__Instructions to follow__
Transcribe the full listing exactly.

__Data for review__
#####

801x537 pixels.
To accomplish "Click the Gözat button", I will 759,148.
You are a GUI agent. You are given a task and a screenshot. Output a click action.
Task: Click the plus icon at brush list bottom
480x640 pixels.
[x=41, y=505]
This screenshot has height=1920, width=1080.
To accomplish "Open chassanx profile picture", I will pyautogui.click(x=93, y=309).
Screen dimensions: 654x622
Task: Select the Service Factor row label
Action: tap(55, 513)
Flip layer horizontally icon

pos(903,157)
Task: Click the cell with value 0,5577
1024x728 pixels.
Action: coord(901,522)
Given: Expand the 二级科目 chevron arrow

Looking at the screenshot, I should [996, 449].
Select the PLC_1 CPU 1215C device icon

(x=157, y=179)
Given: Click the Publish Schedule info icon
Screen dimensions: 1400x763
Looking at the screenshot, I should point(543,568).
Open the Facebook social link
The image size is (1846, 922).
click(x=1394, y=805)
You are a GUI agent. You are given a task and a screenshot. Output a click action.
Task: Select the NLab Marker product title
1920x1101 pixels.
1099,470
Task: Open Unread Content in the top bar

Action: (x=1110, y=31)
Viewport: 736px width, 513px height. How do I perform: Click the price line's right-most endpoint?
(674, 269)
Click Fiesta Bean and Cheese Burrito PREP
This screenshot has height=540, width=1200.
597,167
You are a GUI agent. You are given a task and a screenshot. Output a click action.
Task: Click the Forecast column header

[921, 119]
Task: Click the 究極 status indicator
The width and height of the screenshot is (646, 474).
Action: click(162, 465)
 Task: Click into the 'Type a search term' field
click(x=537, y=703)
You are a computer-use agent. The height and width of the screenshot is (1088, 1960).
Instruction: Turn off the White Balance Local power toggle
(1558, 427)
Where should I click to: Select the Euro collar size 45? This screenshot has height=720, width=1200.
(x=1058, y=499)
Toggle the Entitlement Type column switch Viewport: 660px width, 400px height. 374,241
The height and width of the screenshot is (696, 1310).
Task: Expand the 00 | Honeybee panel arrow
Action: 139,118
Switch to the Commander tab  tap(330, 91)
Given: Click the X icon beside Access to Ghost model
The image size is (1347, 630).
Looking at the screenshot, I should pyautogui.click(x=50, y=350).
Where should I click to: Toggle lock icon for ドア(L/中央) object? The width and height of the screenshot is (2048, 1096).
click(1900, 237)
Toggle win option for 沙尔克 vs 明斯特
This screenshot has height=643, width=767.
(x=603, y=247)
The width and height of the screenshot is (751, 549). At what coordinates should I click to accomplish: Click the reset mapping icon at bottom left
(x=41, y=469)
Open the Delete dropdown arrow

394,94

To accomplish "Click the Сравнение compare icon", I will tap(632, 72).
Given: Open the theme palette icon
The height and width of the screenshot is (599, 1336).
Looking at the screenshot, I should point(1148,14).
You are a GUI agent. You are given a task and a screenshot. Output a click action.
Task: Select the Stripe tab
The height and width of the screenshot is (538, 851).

#####

__Answer to this exercise__
801x537 pixels.
To accomplish "Click the Gözat button", I will 759,148.
You are a GUI agent. You are given a task and a screenshot. Output a click action.
Task: Click the plus icon at brush list bottom
480x640 pixels.
[x=41, y=505]
This screenshot has height=1920, width=1080.
To accomplish "Open chassanx profile picture", I will pyautogui.click(x=93, y=309).
Screen dimensions: 654x622
Task: Select the Service Factor row label
Action: tap(55, 513)
Flip layer horizontally icon

pos(903,157)
Task: Click the cell with value 0,5577
1024x728 pixels.
Action: coord(901,522)
Given: Expand the 二级科目 chevron arrow

Looking at the screenshot, I should [996, 449].
Select the PLC_1 CPU 1215C device icon

(x=157, y=179)
Given: Click the Publish Schedule info icon
Screen dimensions: 1400x763
Looking at the screenshot, I should point(543,568).
Open the Facebook social link
The image size is (1846, 922).
click(x=1394, y=805)
You are a GUI agent. You are given a task and a screenshot. Output a click action.
Task: Select the NLab Marker product title
1920x1101 pixels.
1099,470
Task: Open Unread Content in the top bar

Action: (x=1110, y=31)
Viewport: 736px width, 513px height. How do I perform: Click the price line's right-most endpoint?
(674, 269)
Click Fiesta Bean and Cheese Burrito PREP
This screenshot has height=540, width=1200.
597,167
You are a GUI agent. You are given a task and a screenshot. Output a click action.
Task: Click the Forecast column header

[921, 119]
Task: Click the 究極 status indicator
The width and height of the screenshot is (646, 474).
Action: click(162, 465)
 Task: Click into the 'Type a search term' field
click(x=537, y=703)
You are a computer-use agent. The height and width of the screenshot is (1088, 1960).
Instruction: Turn off the White Balance Local power toggle
(1558, 427)
Where should I click to: Select the Euro collar size 45? This screenshot has height=720, width=1200.
(x=1058, y=499)
Toggle the Entitlement Type column switch Viewport: 660px width, 400px height. 374,241
The height and width of the screenshot is (696, 1310).
Task: Expand the 00 | Honeybee panel arrow
Action: 139,118
Switch to the Commander tab  tap(330, 91)
Given: Click the X icon beside Access to Ghost model
The image size is (1347, 630).
Looking at the screenshot, I should pyautogui.click(x=50, y=350).
Where should I click to: Toggle lock icon for ドア(L/中央) object? The width and height of the screenshot is (2048, 1096).
click(1900, 237)
Toggle win option for 沙尔克 vs 明斯特
This screenshot has height=643, width=767.
(x=603, y=247)
The width and height of the screenshot is (751, 549). At what coordinates should I click to accomplish: Click the reset mapping icon at bottom left
(x=41, y=469)
Open the Delete dropdown arrow

394,94

To accomplish "Click the Сравнение compare icon", I will tap(632, 72).
Given: Open the theme palette icon
The height and width of the screenshot is (599, 1336).
Looking at the screenshot, I should point(1148,14).
You are a GUI agent. You are given a task and a screenshot. Output a click action.
Task: Select the Stripe tab
The height and width of the screenshot is (538, 851).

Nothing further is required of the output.